Domain-specific neuropsychological tests have been employed in less than ten percent of SAH studies [9]. The most frequently employed tests were the Wechsler Adult Intelligence Scale, the Wechsler Memory Scale and the Trail Making Test. The incorporation of specialized neuropsychological evaluations into SAH research, either as a second step after using MoCA for screening, or independently, could offer valuable information [91]. Neuropsychological testing will offer a more comprehensive characterization of specific cognitive deficits in SAH survivors, facilitating the design of targeted rehabilitation strategies.

Finally, many SAH studies have not studied behavioral and quality of life outcomes [9]. Despite good neurological and cognitive outcomes, many SAH survivors face challenges in resuming their previous work and social activities [92]. Psychiatric disorders, such as depression and anxiety, impact up to 50% of SAH survivors [93]. Their prevalence remains high during the first 2 to 5 years after SAH [94]. However, previous SAH studies have infrequently reported behavioral and quality of life outcomes [94, 95]. The early usage of validated psychological and quality-of-life batteries, such as the Beck Depression and Anxiety Inventories and Stroke Specific Quality of Life Scale, is recommended by the American Heart Association guidelines on the management of SAH [86]. These questionnaires offer the advantage of being relatively fast to complete and can be done at home without the need for an examiner.

  • MoCA should be used to screen for cognitive deficits in SAH survivors.

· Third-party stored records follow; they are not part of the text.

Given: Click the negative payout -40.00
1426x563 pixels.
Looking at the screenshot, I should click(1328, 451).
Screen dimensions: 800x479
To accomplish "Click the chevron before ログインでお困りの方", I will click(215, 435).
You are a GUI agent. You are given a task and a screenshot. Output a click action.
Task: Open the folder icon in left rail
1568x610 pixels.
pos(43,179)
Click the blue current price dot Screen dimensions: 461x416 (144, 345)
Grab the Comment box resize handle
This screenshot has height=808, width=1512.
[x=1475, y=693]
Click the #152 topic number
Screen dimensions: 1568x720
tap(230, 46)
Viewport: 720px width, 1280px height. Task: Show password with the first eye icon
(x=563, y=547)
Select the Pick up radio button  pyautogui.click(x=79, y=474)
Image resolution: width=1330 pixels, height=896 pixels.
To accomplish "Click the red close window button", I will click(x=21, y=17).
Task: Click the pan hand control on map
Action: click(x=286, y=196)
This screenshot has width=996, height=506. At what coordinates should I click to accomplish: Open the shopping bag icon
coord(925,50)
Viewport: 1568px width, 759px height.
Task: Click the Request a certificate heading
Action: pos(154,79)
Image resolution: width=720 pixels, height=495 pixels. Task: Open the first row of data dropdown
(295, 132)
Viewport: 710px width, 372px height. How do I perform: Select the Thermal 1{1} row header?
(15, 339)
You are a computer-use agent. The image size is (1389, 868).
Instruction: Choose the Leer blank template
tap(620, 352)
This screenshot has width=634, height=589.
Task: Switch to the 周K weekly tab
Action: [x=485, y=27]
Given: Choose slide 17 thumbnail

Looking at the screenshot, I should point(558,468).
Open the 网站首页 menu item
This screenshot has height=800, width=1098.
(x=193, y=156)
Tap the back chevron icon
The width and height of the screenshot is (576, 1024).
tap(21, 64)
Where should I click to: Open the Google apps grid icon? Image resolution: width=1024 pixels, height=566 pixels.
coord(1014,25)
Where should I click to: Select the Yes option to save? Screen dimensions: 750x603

  • Behavioral studies and neuropsychological testing are encouraged in the comprehensive analysis of SAH survivors.

Procedural Outcomes

Procedural outcomes serve as valuable indicators of the economic impact of the new therapies on the health system. However, only one-third of the studies provided information on the length of hospitalization, intensive care unit stay, or procedure duration [9]. Studies could maintain records of these measurements to identify potential drawbacks associated with new protocols, techniques, or devices.

Conclusion

Standardizing outcome measures in SAH research is essential for effectively monitoring the impact of new therapies. However, very important metrics related to cognitive deficits, behavioral and neuropsychological health, and alterations in quality of life are not routinely studied. Based on this review, we recommend the following:

  • Clear and consistent definitions for vasospasm and DCI should be used. Clinical and radiographic criteria should be used in defining vasospasm and DCI.

  • The use of WFNS and modified Fisher score in SAH research is recommended to further determine their prognostic role.

  • It is recommended to use structured interviews at specific time periods when applying functional outcome scales. Three months after the SAH is a reasonable time point for analysis. Non-standardized time points such as time of discharge or first follow-up should be avoided.

  • Functional outcomes should not be reported dichotomized, or additional non-dichotomized information should also be available for further study.

  • GOSE may be more precise than mRS in capturing the extent of social and behavioral outcomes.

  • When possible, MoCA and behavioral questionnaires should be included in the study of SAH outcomes.